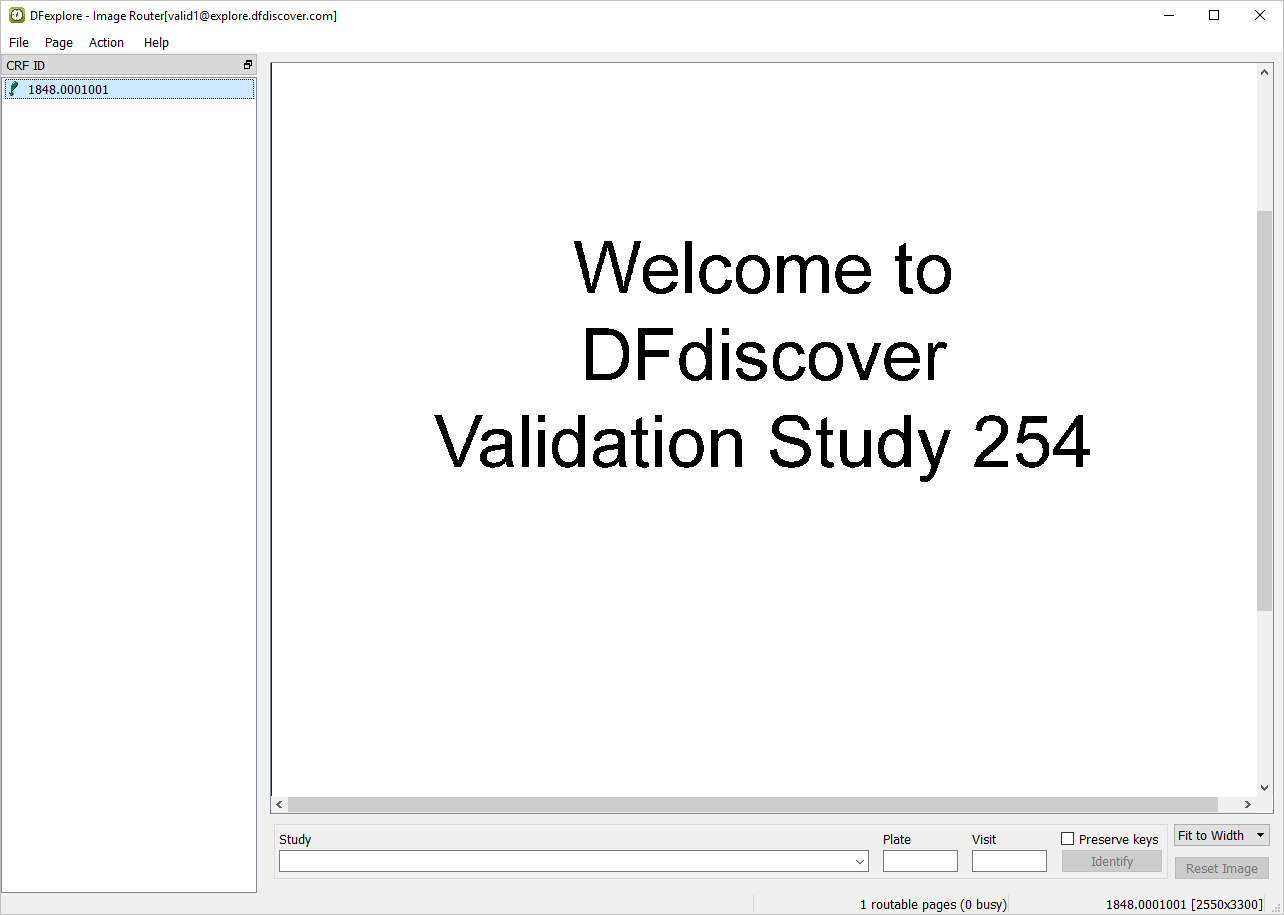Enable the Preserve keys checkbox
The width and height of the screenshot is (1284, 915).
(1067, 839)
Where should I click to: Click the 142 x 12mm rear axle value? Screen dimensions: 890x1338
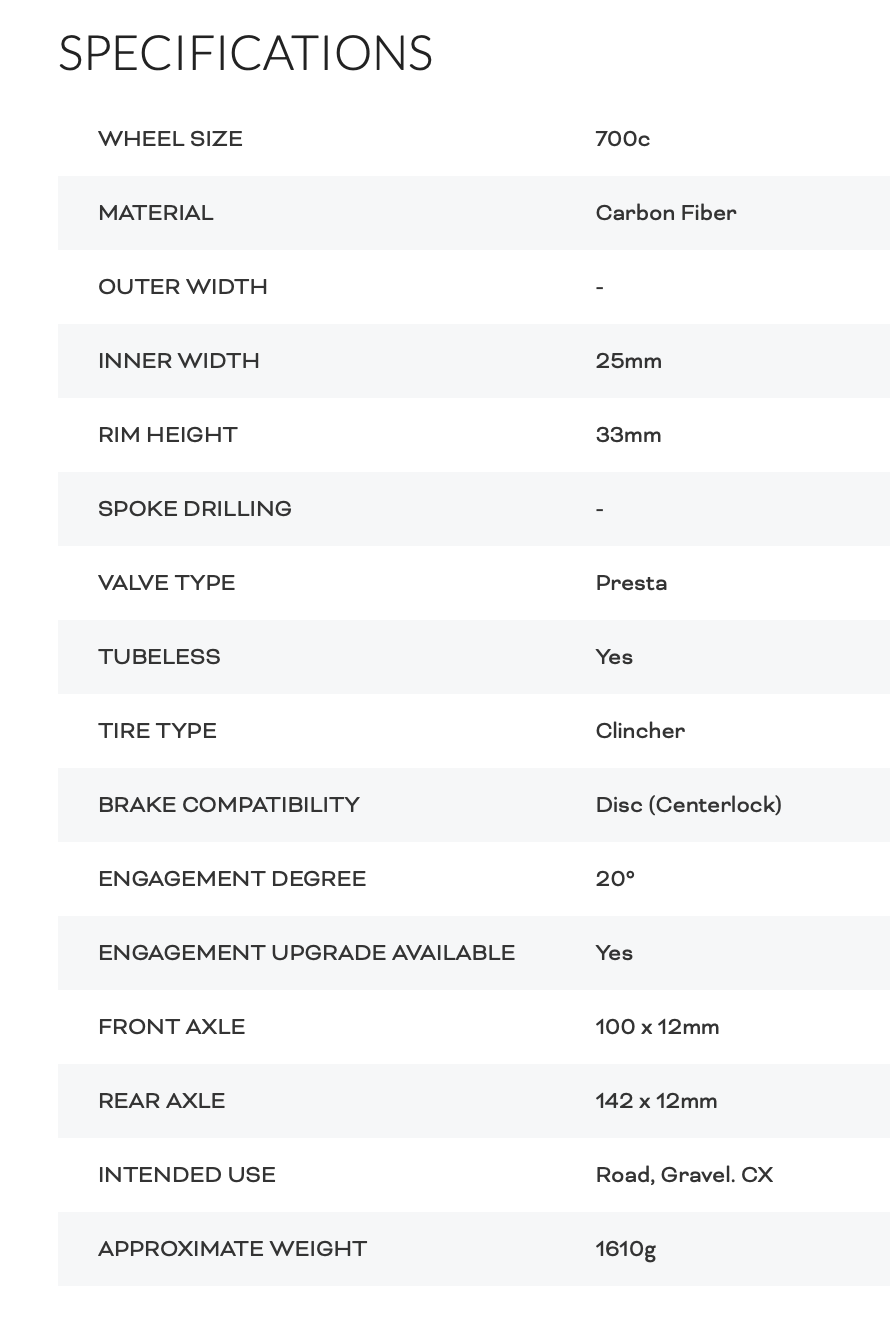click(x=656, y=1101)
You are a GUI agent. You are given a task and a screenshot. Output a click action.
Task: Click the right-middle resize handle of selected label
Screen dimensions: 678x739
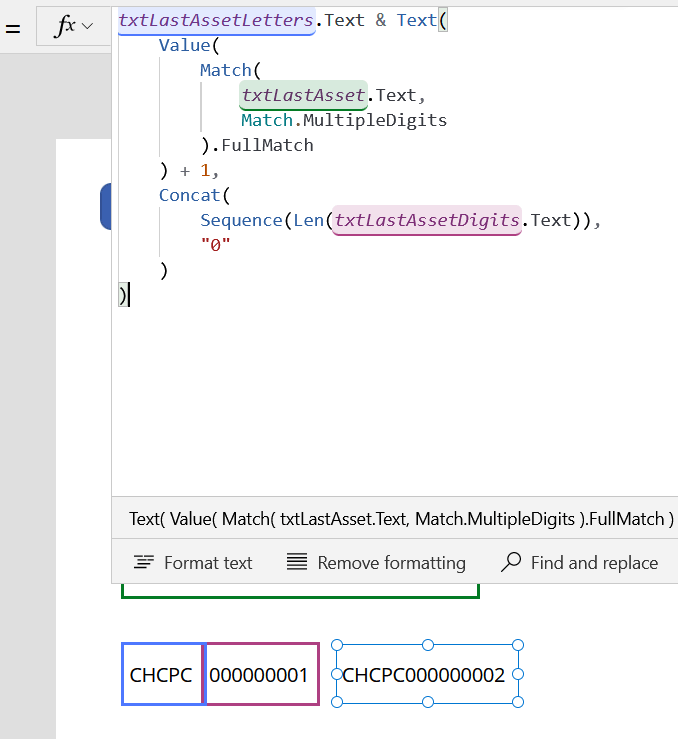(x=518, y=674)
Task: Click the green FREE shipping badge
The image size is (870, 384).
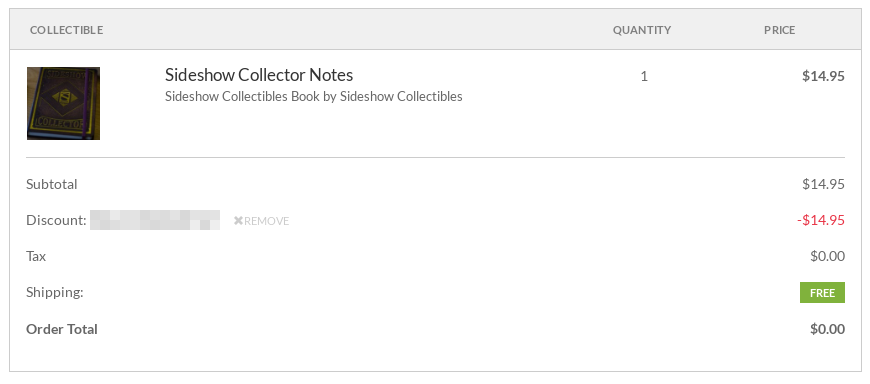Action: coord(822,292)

***

## Problem
Please reproduce nothing but the lines from the one containing "You are a GUI" through the closing line of the listing, retyped word for word, pictures excluded.

## Expected answer
You are a GUI agent. You are given a task and a screenshot. Output a click action.
Task: Click the right-middle resize handle of selected label
Screen dimensions: 678x739
(x=518, y=674)
Task: Click the green FREE shipping badge
The image size is (870, 384).
Action: coord(822,292)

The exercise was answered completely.